EXCERPTED TEXT>
Jeremy W. Peters and Jonathan Weisman neatly captured the chasm between the two parties in their New York Times account, which observed, “in many ways, the two parties seemed to be working in parallel universes.”

But as is often the case with The Times, news that matters to readers was buried or rendered bloodlessly, as Peters and Weisman did here in summarizing the health care aspects of the Ryan plan. They wrote:

It would repeal the health care overhaul of 2009, eliminate the subsidized insurance exchanges and Medicaid expansion that make up the core of the law, and turn Medicare into a system of private insurance plans financed by federal vouchers.

While balanced and accurate, the last point is hardly rendered in a way that conveys what the change to vouchers (or “premium support,” as Ryan prefers) would mean. The shift in who pays would put health care out of the reach of older Americans who are not wealthy enough to pay for what the insurance would not cover.

And it would have been better to move up this important point about dueling views on budgets:

Neither party’s budget will become law. They are merely statements of policy priorities. But they will form the basis for any negotiations to reach what lawmakers hope will be a broader compromise on fiscal and economic issues that will end the cycle of passing stopgap budgets.

The Los Angeles Times‘s report by Lisa Mascaro and Michael A. Memoli, who wrote from Washington, seems naïve:

Republicans revived plans to overhaul Medicare, slash the social safety net for the poor and bolster defense–all while lowering corporate and individual tax rates to no more than 25%.

TASK TO COMPLETE> Repeat the passage on newspaper coverage of the budget plans word for word, beginning at the words "But as is often" and stopping after "would not cover.".

Stored items>

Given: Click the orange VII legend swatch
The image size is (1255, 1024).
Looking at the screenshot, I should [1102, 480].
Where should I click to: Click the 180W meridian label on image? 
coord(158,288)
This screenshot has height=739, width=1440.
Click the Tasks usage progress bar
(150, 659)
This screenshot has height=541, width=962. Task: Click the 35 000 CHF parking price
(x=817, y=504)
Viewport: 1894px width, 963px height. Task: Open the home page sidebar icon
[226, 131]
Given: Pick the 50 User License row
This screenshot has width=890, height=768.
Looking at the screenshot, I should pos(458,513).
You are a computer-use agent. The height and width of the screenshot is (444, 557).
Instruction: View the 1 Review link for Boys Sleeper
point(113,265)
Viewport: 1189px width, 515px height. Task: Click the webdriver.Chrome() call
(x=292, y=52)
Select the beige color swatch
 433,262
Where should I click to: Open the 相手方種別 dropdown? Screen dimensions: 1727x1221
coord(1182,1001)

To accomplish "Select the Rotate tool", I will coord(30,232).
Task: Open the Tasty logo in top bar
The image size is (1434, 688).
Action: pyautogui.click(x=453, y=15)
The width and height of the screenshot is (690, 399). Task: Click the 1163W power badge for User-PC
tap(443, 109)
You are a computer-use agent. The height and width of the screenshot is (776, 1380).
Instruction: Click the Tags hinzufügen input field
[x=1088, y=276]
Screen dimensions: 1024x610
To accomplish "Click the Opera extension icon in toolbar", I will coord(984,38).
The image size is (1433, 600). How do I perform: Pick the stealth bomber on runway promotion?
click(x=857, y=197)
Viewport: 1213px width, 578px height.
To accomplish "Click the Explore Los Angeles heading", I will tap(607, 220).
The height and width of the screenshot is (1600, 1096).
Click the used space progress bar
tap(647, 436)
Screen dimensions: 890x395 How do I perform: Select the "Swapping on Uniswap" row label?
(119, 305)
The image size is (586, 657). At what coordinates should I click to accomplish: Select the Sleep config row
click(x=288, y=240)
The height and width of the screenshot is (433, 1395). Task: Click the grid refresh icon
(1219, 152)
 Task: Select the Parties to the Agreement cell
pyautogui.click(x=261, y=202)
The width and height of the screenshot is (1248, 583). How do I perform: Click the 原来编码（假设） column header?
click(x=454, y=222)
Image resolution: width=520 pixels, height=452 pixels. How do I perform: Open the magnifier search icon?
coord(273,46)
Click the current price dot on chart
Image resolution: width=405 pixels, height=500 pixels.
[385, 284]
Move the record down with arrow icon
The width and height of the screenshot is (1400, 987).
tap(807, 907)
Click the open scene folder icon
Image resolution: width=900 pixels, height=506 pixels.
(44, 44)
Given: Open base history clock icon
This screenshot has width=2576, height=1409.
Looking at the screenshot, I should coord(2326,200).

WRITTEN REPLY>
But as is often the case with The Times, news that matters to readers was buried or rendered bloodlessly, as Peters and Weisman did here in summarizing the health care aspects of the Ryan plan. They wrote:

It would repeal the health care overhaul of 2009, eliminate the subsidized insurance exchanges and Medicaid expansion that make up the core of the law, and turn Medicare into a system of private insurance plans financed by federal vouchers.

While balanced and accurate, the last point is hardly rendered in a way that conveys what the change to vouchers (or “premium support,” as Ryan prefers) would mean. The shift in who pays would put health care out of the reach of older Americans who are not wealthy enough to pay for what the insurance would not cover.